GIVEN ENTRIES:

◇ ◇ ◇ ◇ ◇

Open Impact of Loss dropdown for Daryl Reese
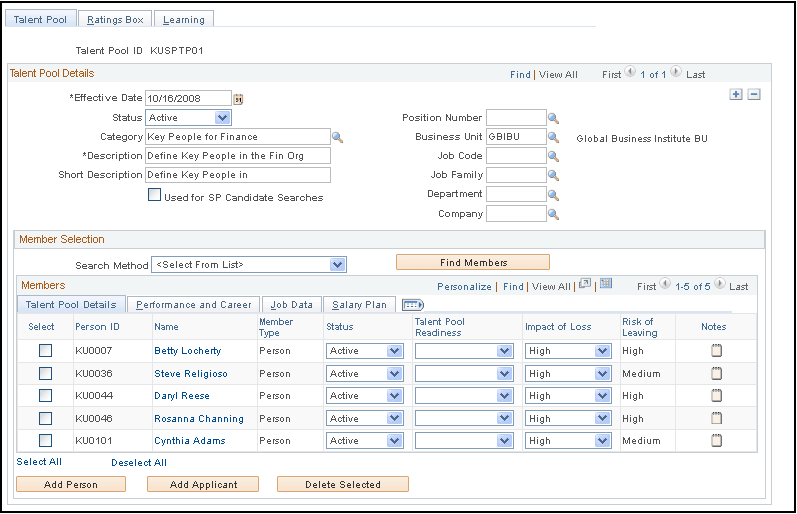 pos(567,396)
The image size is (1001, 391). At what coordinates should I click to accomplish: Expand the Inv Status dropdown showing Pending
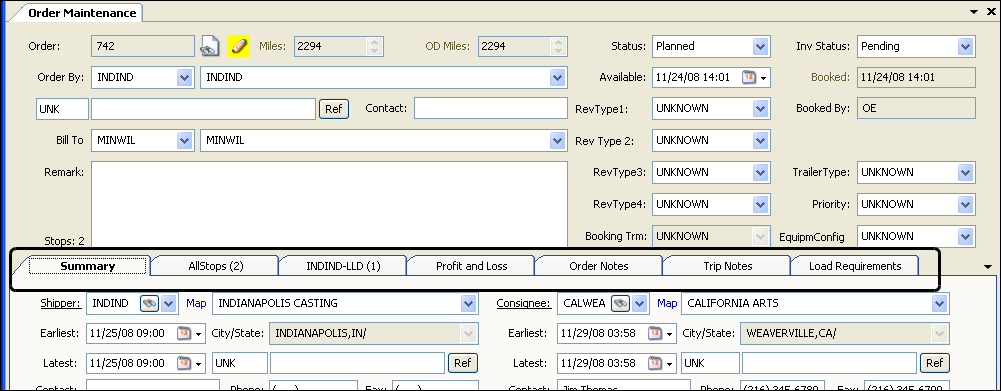[x=965, y=46]
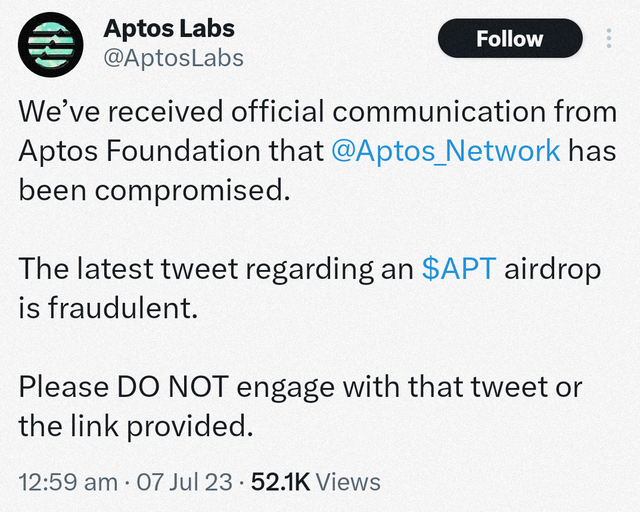Open the Aptos Labs display name
Viewport: 640px width, 512px height.
tap(169, 29)
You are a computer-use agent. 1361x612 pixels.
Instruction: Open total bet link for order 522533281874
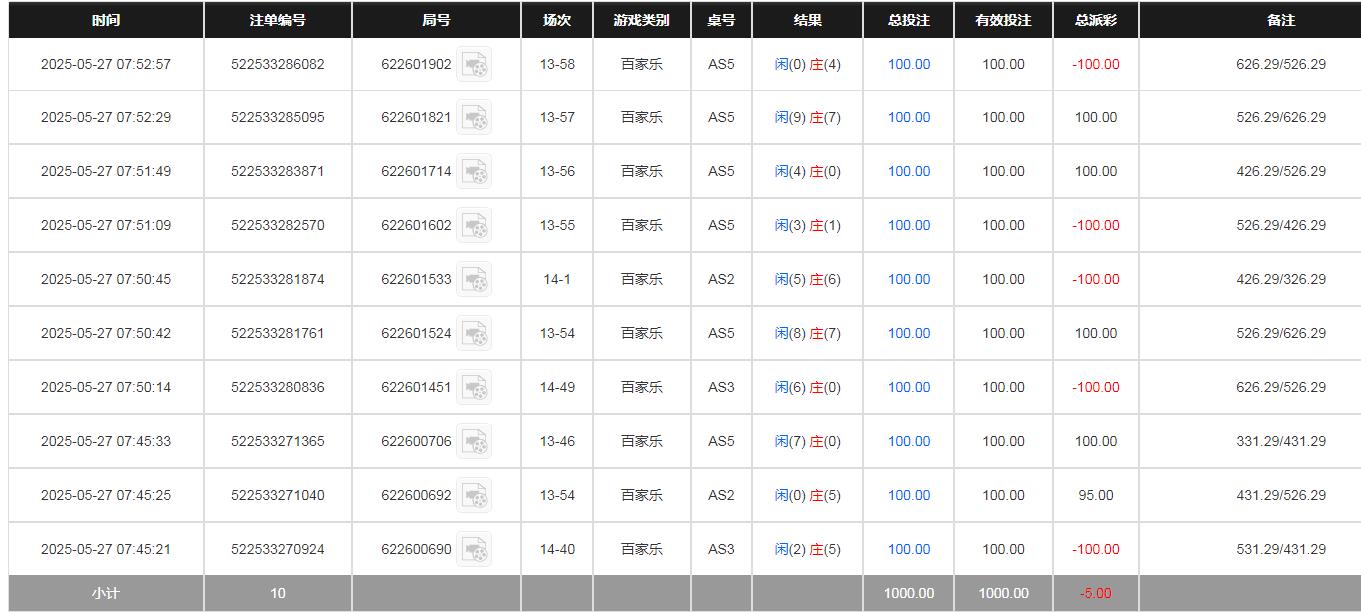(x=909, y=279)
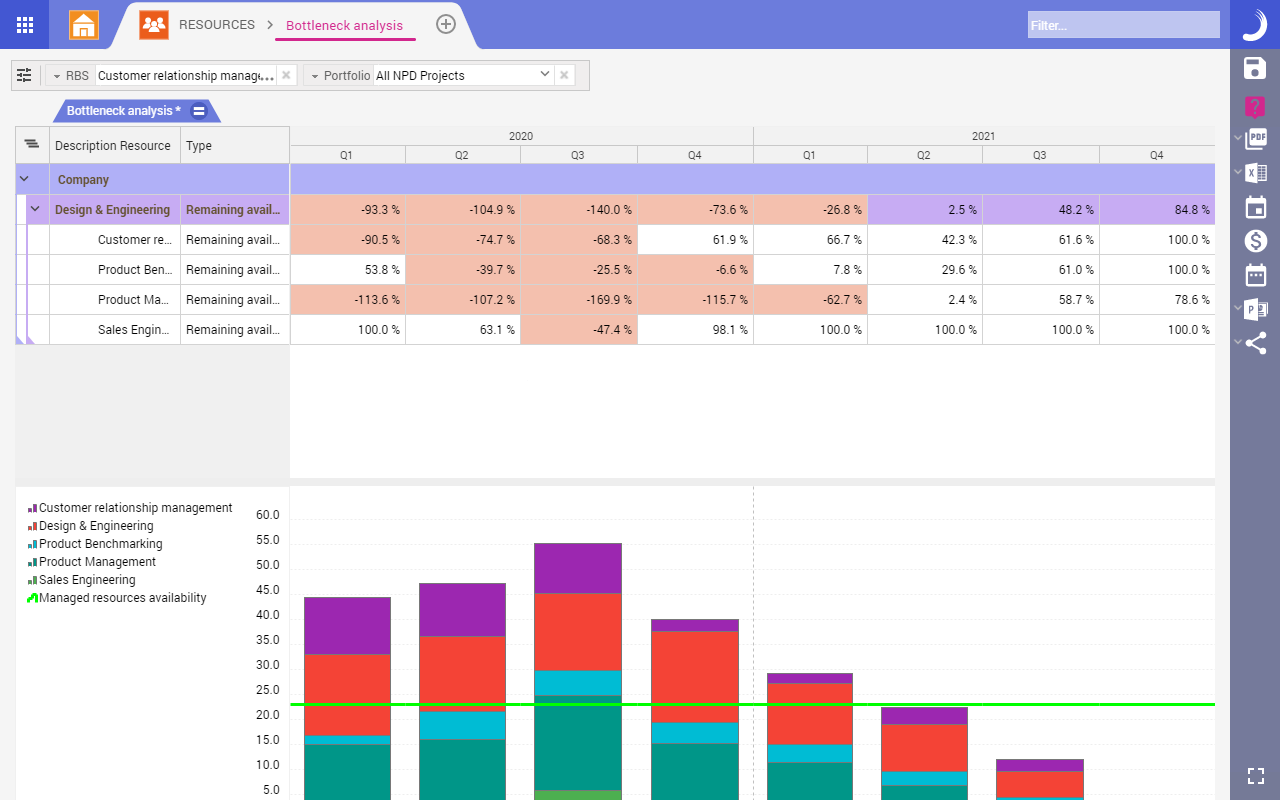This screenshot has height=800, width=1280.
Task: Open the help icon in the sidebar
Action: coord(1256,104)
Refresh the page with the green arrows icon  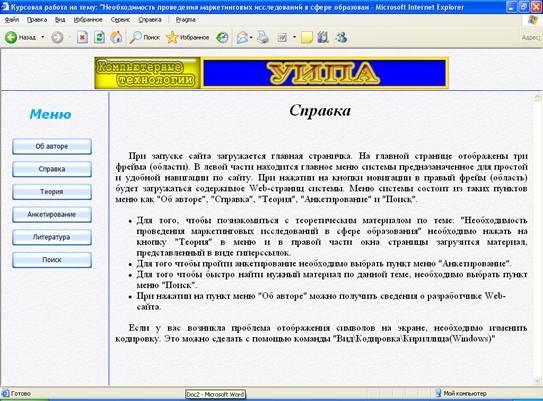tap(99, 37)
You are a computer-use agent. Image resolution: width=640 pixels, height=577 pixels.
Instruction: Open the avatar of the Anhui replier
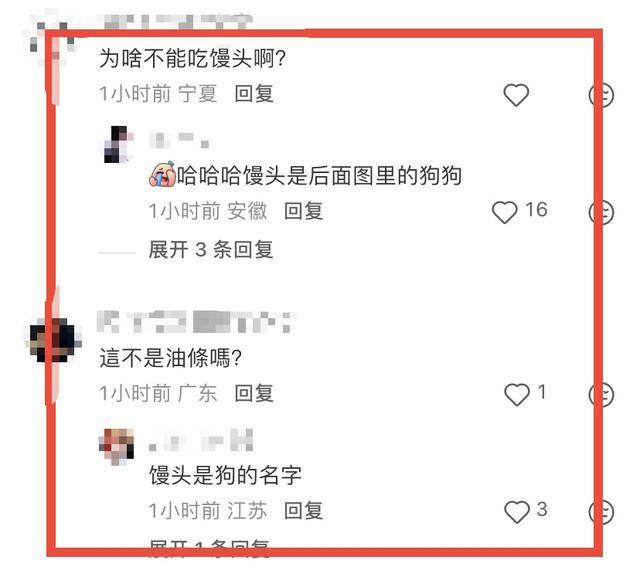coord(118,144)
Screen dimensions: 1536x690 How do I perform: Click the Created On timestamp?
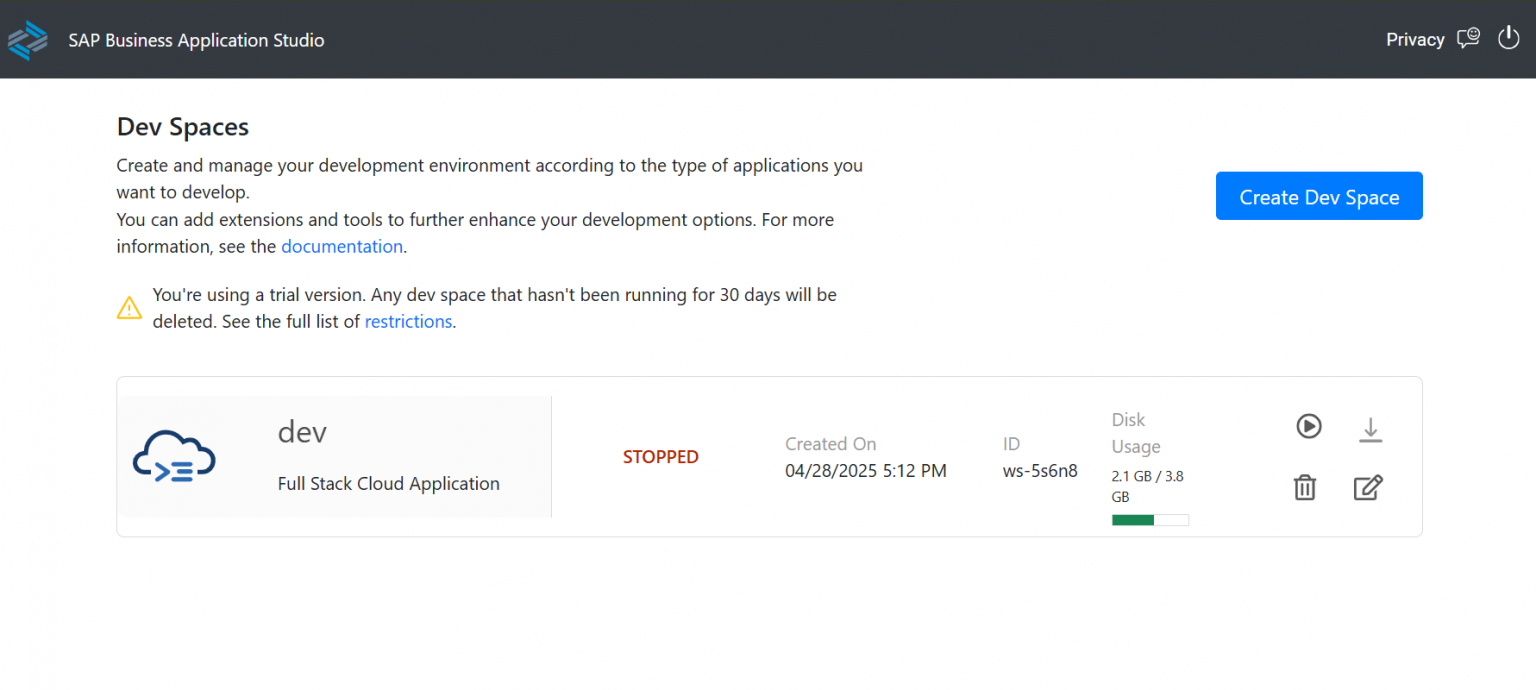tap(865, 470)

◇ ◇ ◇ ◇ ◇

Gather each line of the listing that holds the string "agent".

TASK SOLUTION:
You are a computer-use agent. 1361x612 pixels.
You are a computer-use agent. Image resolution: width=640 pixels, height=577 pixels.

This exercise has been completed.